Vanya had been breathing down her neck—there hadn’t been anything unusual about losing her appetite, or about choking down the rare meat she thought her body wanted.
But holding Mila’s arm in her hand, she thought of the dry, sinewy mouthfuls of the dining hall steak.
The queasy, gnawing allure of the raw steak in the Falls Quad Café: not the steak itself, she realized now, but the bloody butcher paper it lay on.
It wasn’t that she didn’t have an appetite.
It was that there was only one thing for her.
And now, finally, she was close enough to taste it.
She lifted Mila’s arm to her mouth and pressed her lips against the waiting crook of her elbow. It should have felt unnatural. But the infection knew what to do. She just had to follow it.
She bit down. And gradually, the skin gave under her teeth, and Mila’s blood filled her mouth.
It didn’t taste like she thought it would.
Though it wasn’t as if she had a frame of reference.
She’d tried one of her mother’s iron gummies once, and it had tasted like fruit with a spike of metal, like biting into an apple and losing a tooth.
Mila’s blood tasted like something deep and savory, garnished with a ribbon of honey.
It was so hot, pouring down her throat. She hadn’t realized how cold she’d been until she felt how body temperature should taste.
She gasped, and it spread her mouth wider, her bite deeper. Instinctively, she jerked back, but Mila’s hand settled between her shoulder blades. “It’s okay,” she said.
Lucy would have questioned that, if she’d had the ability.
But that ability was so far beyond her now.
Every starving cell was blanketed with warmth, and suddenly she was alive.

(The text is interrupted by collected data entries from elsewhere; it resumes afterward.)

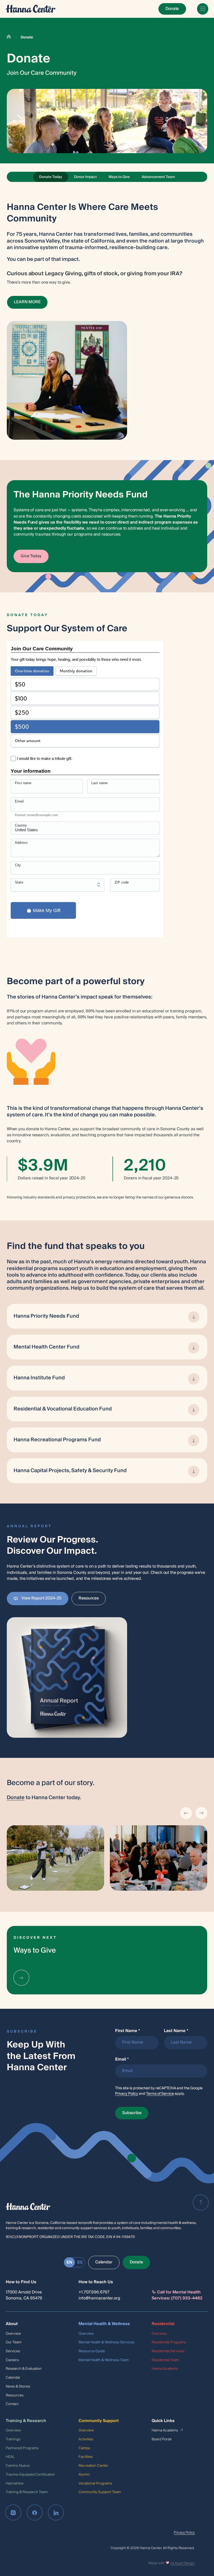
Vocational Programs (95, 2483)
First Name (127, 2031)
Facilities (86, 2457)
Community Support (99, 2421)
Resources (14, 2395)
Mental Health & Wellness (104, 2324)
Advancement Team (158, 177)
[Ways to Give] (21, 1978)
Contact (12, 2404)
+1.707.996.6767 (94, 2292)
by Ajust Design (182, 2563)
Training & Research (26, 2421)
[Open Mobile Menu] (202, 8)
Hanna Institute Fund (39, 1378)
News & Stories (18, 2386)
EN (69, 2262)
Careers (12, 2360)
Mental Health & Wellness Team (104, 2360)
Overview (13, 2334)
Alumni (84, 2474)
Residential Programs (169, 2342)
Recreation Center (93, 2466)
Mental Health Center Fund (46, 1347)
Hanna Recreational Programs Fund (57, 1440)
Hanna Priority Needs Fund (46, 1316)
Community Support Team (100, 2492)
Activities (86, 2439)
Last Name (176, 2031)
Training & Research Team (27, 2492)
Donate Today (50, 177)
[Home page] (30, 8)
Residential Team (165, 2360)
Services (13, 2351)
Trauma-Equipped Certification (30, 2474)
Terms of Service (160, 2094)
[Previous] (186, 1813)
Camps (84, 2448)
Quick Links (163, 2421)
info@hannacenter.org (99, 2298)
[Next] (201, 1813)
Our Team (13, 2342)
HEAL (10, 2457)
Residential (163, 2324)
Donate (16, 1797)
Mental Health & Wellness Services (106, 2342)
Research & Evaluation (24, 2369)
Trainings (13, 2439)
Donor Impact (85, 177)
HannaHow (14, 2483)
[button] (67, 1677)
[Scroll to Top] (201, 2202)
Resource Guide (92, 2351)
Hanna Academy (165, 2369)
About (12, 2324)
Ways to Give (119, 177)
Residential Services (168, 2351)
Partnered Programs (22, 2448)
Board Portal (161, 2439)
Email (122, 2059)
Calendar (13, 2377)
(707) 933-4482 (187, 2298)
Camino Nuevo (18, 2466)
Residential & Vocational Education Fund (63, 1409)
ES (79, 2262)
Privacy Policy (126, 2094)
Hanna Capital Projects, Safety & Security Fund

Her thoughts were connecting, her body was moving without the pain or fatigue that had clung to her these past few days, and she drank, deeply.
She didn’t know the half of it before, when she’d wondered whether or not she could stop.
She knew now, with a certainty as cold as she was, that she would live her whole life at the crook of Mila’s elbow if given the chance.
But Mila’s heartbeat was labored, her body quietly protesting under Lucy’s teeth. Her free arm spasmed, grasping at Lucy’s side for purchase, and the euphoria shifted. She could feel Mila’s nails through her shirt, little pinpricks against her ribs that jolted her with little snaps of electricity.
Lucy gasped again, and this time it dislodged her mouth from Mila’s skin.
She wouldn’t have called herself starved for touch.
She was busy, was all: She was graduating, then she was breaking up with her high school girlfriend, then she was on deathbed duty, and then she was a vampire’s thrall.
It had been a while since she’d been so close to anyone.
She’d been able to ignore it pretty well.
But hunger was hunger, she realized. You could starve without knowing it, if you didn’t know what starving felt like.
“I’m okay,” said Mila, misunderstanding her hesitance. “Keep going.”